*WORK ORDER*: An exact copy of every record below is needed, with all pictures removed.

[Saved data entries]

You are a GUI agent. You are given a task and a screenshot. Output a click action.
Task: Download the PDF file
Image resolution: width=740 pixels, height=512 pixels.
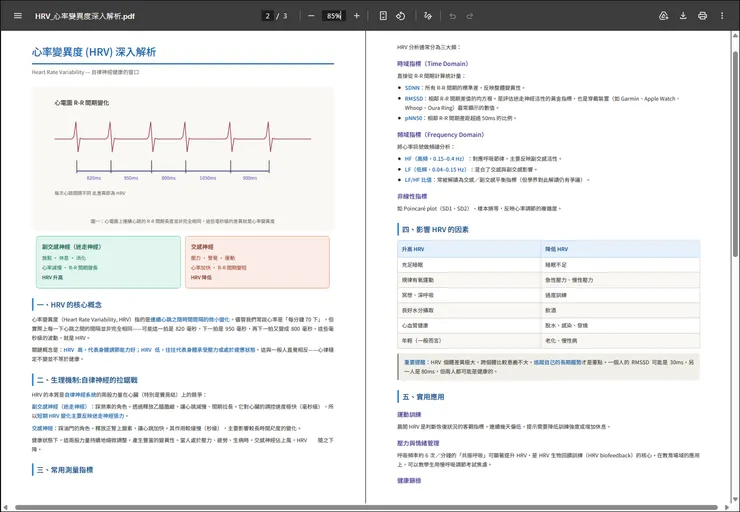[x=683, y=16]
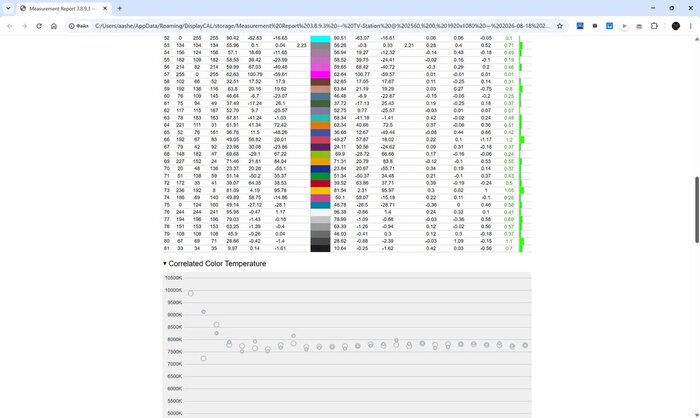Open the tab search dropdown arrow
The image size is (700, 418).
8,8
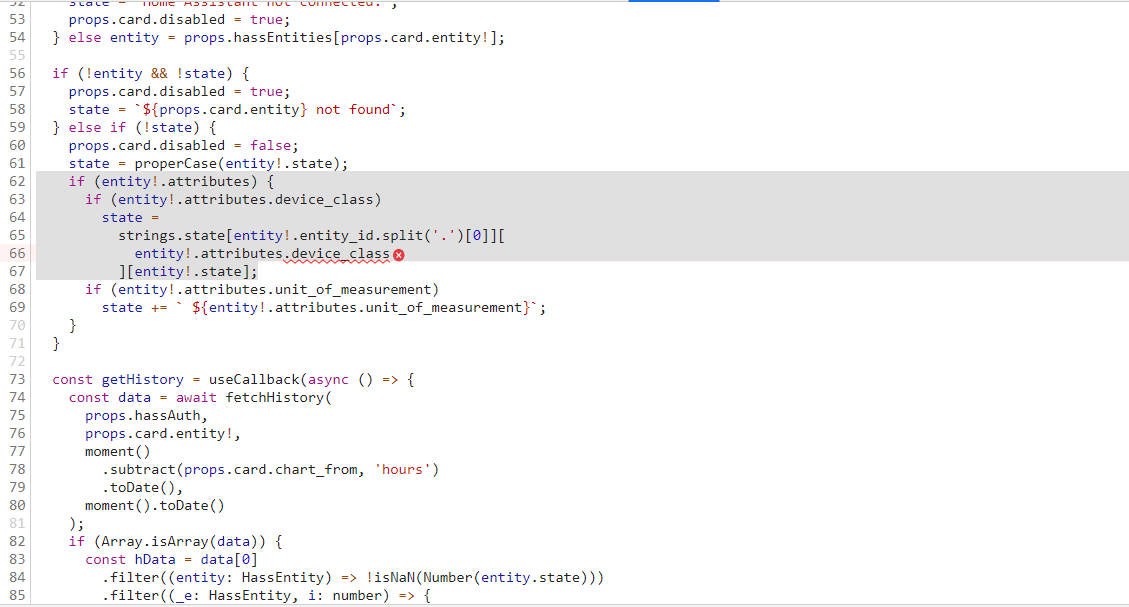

*RESPONSE BOX*:
You are a GUI agent. You are given a task and a screenshot. Output a click action.
Task: Download the PDF file
Image resolution: width=740 pixels, height=512 pixels.
[x=683, y=16]
Open the tab search dropdown arrow
The image size is (700, 418).
8,8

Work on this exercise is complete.